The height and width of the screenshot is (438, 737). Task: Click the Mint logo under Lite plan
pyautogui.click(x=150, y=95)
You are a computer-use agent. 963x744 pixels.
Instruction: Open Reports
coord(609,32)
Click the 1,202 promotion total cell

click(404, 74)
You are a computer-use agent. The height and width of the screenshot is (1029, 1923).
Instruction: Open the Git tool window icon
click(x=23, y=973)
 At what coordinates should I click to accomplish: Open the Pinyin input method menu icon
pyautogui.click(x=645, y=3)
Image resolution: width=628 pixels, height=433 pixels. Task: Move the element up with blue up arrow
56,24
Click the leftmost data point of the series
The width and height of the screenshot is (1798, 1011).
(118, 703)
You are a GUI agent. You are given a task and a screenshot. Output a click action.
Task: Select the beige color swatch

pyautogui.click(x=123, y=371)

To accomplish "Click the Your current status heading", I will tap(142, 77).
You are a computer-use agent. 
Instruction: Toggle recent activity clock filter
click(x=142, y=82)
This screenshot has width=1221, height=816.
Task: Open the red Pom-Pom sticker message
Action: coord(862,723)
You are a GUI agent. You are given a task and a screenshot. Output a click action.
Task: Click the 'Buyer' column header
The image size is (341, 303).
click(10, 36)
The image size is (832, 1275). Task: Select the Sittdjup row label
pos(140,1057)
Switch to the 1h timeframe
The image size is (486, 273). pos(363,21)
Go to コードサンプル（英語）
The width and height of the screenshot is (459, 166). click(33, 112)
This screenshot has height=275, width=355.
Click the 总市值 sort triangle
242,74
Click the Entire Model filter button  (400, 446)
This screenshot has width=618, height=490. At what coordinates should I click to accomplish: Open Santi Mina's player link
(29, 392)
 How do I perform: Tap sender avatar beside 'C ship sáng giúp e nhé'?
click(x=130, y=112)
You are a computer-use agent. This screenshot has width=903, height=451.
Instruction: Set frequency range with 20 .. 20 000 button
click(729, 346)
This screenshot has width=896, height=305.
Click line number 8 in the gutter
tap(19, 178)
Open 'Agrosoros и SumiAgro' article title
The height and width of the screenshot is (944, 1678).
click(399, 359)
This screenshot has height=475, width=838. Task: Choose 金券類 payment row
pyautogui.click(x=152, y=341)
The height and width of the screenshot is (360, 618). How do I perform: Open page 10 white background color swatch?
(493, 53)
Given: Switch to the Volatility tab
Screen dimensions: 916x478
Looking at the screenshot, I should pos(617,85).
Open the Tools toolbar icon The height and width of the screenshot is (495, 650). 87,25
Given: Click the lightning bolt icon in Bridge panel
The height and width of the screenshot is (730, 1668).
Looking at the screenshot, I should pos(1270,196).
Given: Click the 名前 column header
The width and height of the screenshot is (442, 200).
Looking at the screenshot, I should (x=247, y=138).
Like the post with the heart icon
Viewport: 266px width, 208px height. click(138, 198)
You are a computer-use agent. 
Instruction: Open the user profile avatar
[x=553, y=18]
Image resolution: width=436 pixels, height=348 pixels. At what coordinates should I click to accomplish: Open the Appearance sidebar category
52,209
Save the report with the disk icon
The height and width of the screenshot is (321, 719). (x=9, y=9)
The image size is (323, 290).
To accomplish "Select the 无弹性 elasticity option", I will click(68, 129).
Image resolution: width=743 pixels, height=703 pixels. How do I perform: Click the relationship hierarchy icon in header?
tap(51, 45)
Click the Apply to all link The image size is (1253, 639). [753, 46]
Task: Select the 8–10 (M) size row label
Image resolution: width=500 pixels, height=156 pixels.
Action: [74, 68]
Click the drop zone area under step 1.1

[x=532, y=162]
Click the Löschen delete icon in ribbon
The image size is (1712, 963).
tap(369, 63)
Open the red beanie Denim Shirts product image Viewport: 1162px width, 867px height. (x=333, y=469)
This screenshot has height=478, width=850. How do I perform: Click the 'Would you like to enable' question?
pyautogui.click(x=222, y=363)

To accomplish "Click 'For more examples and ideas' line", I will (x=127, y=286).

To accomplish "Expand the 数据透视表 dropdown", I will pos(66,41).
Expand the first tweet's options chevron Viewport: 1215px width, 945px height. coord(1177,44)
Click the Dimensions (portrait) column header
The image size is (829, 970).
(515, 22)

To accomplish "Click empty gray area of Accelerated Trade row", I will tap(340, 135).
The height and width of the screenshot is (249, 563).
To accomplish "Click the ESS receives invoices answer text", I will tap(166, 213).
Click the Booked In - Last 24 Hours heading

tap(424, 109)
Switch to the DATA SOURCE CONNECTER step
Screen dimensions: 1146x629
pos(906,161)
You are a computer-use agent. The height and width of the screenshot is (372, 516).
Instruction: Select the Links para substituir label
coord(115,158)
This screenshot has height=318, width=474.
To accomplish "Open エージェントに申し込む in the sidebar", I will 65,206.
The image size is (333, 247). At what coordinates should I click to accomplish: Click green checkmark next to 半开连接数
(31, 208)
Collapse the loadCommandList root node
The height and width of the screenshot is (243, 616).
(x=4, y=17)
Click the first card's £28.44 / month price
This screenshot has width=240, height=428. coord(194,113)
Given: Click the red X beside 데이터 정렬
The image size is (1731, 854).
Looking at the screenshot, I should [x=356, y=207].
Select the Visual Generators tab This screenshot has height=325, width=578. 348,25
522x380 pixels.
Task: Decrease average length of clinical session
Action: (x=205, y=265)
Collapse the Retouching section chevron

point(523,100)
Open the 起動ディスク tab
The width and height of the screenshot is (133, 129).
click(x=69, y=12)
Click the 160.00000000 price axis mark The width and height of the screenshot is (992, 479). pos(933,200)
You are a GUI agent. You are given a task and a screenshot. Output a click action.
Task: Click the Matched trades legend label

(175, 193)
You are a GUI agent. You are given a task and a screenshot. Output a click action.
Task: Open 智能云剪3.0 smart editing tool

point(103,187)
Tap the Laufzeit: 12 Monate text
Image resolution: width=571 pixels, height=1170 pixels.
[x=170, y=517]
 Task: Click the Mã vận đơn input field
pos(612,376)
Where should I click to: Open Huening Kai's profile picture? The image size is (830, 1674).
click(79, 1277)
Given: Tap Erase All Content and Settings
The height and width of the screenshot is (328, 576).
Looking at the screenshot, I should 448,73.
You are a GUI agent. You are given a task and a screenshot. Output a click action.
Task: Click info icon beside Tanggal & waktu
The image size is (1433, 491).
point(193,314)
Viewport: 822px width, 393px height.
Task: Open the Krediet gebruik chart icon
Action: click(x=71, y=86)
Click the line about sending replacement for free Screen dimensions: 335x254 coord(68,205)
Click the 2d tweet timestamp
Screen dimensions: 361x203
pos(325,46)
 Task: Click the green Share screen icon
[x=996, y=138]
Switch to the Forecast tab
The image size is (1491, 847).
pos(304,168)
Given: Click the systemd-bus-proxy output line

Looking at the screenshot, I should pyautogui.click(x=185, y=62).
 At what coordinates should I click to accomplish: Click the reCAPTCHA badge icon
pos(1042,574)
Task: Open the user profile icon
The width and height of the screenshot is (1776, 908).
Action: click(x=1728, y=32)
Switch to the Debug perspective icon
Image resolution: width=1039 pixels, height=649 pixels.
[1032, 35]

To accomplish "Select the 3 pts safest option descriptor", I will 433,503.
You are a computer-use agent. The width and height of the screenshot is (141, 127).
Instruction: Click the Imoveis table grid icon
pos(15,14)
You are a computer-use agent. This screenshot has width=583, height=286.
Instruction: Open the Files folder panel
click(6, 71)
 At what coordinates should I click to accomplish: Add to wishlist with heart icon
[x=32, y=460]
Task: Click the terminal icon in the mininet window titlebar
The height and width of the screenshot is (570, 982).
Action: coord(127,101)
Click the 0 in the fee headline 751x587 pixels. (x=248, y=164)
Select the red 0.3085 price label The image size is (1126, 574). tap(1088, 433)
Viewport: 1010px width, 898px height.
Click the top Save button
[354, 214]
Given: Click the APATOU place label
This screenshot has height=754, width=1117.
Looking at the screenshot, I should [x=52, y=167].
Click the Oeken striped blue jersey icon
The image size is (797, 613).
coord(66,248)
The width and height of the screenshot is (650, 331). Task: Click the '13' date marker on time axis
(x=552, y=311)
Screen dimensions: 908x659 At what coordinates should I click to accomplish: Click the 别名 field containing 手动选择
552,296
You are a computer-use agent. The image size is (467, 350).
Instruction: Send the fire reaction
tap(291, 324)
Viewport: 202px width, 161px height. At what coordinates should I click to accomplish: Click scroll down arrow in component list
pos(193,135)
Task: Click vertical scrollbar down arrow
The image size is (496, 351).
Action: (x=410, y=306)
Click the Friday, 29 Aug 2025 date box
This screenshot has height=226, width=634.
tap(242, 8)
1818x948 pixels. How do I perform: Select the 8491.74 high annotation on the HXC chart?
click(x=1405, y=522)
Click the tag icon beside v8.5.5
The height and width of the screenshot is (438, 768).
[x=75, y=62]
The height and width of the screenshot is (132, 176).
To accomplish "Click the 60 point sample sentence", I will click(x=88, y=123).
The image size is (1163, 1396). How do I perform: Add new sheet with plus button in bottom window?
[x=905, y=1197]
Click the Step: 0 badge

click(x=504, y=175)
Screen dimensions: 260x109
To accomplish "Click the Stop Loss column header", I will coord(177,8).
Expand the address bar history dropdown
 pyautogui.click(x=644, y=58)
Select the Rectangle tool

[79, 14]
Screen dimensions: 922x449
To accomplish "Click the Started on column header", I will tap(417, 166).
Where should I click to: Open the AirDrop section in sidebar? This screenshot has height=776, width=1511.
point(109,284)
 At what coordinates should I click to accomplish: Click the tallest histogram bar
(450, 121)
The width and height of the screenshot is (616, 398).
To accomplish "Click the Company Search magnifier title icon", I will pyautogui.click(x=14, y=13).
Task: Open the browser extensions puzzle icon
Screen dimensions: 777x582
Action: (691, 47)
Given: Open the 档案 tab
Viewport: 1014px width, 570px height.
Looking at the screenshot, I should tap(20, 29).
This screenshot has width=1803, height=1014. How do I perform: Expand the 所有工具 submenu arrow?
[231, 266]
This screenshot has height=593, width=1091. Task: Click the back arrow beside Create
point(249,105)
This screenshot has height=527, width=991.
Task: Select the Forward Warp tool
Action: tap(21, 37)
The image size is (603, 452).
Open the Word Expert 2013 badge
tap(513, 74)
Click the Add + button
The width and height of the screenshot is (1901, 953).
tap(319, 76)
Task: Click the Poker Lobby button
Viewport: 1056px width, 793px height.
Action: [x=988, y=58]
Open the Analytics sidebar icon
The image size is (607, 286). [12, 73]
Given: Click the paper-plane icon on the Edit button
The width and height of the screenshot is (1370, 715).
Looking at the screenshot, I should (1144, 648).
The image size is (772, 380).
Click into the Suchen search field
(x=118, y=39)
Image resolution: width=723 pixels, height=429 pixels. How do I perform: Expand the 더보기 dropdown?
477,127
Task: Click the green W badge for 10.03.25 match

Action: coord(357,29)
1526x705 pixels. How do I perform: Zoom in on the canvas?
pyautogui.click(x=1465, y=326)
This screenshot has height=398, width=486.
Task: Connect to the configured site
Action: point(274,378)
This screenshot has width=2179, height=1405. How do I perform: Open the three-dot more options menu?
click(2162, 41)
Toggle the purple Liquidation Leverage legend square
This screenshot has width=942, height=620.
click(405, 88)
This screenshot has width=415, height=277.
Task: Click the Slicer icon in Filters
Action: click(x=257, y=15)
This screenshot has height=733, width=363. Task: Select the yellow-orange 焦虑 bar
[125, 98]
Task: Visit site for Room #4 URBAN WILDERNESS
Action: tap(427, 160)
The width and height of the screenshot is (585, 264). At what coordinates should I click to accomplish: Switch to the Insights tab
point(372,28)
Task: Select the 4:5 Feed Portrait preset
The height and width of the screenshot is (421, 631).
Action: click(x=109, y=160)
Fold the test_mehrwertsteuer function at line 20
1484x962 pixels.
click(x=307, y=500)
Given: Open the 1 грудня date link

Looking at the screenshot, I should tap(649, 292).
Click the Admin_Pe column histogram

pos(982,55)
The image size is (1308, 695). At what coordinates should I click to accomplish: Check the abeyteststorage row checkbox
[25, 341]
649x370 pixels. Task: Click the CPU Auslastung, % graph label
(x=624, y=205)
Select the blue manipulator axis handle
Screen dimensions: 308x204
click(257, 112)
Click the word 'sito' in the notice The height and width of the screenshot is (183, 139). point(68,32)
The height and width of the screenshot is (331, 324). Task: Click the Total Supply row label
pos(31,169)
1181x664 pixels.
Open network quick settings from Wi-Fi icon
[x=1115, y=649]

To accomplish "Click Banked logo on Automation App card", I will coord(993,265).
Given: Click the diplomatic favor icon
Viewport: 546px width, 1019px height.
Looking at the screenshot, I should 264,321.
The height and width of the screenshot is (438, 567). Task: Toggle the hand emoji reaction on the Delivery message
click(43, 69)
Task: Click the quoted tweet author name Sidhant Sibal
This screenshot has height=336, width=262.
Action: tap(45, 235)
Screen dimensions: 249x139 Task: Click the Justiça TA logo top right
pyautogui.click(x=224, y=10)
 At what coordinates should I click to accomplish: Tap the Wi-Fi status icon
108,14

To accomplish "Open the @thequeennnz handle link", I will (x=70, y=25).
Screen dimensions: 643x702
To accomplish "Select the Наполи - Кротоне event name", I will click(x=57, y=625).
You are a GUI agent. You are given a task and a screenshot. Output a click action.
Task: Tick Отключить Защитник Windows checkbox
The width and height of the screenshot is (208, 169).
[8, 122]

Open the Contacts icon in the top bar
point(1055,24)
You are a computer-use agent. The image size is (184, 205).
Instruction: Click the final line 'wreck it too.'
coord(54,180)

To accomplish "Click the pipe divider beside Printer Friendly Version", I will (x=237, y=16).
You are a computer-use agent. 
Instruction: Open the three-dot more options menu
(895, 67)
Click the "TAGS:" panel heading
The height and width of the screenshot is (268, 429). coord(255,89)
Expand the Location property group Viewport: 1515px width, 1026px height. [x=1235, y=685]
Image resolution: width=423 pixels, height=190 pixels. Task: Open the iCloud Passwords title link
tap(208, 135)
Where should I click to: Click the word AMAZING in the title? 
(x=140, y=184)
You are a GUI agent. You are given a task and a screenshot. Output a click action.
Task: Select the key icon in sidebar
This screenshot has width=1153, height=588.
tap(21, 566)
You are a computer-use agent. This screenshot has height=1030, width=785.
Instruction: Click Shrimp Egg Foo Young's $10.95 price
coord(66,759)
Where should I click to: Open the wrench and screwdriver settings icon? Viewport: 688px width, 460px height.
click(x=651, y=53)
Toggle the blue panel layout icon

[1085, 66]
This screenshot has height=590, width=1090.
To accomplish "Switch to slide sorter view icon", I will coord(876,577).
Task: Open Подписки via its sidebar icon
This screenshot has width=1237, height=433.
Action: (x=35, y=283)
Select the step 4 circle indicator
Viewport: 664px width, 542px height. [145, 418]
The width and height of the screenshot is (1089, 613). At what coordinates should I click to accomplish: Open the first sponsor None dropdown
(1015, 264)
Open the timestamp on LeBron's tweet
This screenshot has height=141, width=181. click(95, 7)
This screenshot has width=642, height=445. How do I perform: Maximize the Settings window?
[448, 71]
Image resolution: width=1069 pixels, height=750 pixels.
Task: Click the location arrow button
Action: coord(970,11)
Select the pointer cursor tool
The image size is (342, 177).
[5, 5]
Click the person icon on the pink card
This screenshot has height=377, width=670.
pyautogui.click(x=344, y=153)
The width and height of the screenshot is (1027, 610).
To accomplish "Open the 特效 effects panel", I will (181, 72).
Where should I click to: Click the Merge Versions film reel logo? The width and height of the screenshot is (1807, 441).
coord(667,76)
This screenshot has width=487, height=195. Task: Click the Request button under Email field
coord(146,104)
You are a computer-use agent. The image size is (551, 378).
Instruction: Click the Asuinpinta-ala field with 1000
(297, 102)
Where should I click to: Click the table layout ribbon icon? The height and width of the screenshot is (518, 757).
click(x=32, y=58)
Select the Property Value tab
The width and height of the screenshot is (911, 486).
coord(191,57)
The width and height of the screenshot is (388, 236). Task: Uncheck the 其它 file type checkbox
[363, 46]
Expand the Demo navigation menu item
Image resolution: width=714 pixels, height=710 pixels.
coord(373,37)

OBJECTIVE:
Extract each line of the listing above that contains the word "avatar".

FINAL RESULT:
 How do I perform: Tap sender avatar beside 'C ship sáng giúp e nhé'?
Instruction: Open the user profile avatar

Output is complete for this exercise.